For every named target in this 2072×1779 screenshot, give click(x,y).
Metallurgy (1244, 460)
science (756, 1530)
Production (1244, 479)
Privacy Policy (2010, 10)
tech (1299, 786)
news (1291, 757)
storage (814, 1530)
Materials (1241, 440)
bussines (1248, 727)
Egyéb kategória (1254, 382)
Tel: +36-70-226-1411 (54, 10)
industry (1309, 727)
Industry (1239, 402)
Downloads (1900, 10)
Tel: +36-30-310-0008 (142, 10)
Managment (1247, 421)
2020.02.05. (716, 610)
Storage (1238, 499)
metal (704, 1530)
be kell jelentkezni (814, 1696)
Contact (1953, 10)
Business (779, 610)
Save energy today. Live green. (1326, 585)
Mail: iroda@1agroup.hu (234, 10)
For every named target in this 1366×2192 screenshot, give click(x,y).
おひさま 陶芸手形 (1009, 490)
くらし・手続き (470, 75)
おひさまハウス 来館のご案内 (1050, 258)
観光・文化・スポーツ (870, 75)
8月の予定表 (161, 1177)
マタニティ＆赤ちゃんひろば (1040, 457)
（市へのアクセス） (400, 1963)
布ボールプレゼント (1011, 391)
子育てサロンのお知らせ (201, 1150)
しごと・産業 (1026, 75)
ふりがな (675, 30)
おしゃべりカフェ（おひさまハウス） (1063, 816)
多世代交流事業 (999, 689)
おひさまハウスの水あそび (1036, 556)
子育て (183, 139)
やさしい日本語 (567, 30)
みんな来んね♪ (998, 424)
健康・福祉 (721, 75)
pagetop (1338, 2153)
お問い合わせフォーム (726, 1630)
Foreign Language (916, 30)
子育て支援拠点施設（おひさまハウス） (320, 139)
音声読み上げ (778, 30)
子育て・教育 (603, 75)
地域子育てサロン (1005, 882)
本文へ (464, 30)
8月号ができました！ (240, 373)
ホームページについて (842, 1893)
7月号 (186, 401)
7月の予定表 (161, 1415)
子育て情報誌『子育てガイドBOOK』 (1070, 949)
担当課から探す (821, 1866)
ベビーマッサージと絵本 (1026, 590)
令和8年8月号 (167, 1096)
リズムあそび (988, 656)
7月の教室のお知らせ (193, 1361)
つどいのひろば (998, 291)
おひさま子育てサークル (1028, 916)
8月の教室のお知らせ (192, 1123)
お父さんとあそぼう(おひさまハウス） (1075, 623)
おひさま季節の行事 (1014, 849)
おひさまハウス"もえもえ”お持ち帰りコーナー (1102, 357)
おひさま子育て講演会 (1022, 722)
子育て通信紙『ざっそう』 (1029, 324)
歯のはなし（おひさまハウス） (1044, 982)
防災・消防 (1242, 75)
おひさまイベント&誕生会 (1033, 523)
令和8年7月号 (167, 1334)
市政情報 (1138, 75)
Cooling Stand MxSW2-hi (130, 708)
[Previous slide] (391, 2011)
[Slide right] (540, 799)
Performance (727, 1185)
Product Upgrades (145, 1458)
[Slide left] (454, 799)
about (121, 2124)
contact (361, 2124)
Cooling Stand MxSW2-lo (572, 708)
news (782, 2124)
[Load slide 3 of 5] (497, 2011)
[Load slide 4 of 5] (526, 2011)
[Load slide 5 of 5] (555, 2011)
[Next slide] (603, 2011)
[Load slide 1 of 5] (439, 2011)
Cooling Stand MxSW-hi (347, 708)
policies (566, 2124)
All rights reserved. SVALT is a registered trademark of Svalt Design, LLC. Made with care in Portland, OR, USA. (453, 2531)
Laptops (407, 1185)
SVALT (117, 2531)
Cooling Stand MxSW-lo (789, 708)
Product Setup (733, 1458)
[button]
= = = = =
## What is needed
Find the string "give" in the material above, and report every line where it occurs.

## Output below
For every named target in this 2072×1779 screenshot, give click(x,y).
For every named target in this 1366×2192 screenshot, give click(x,y).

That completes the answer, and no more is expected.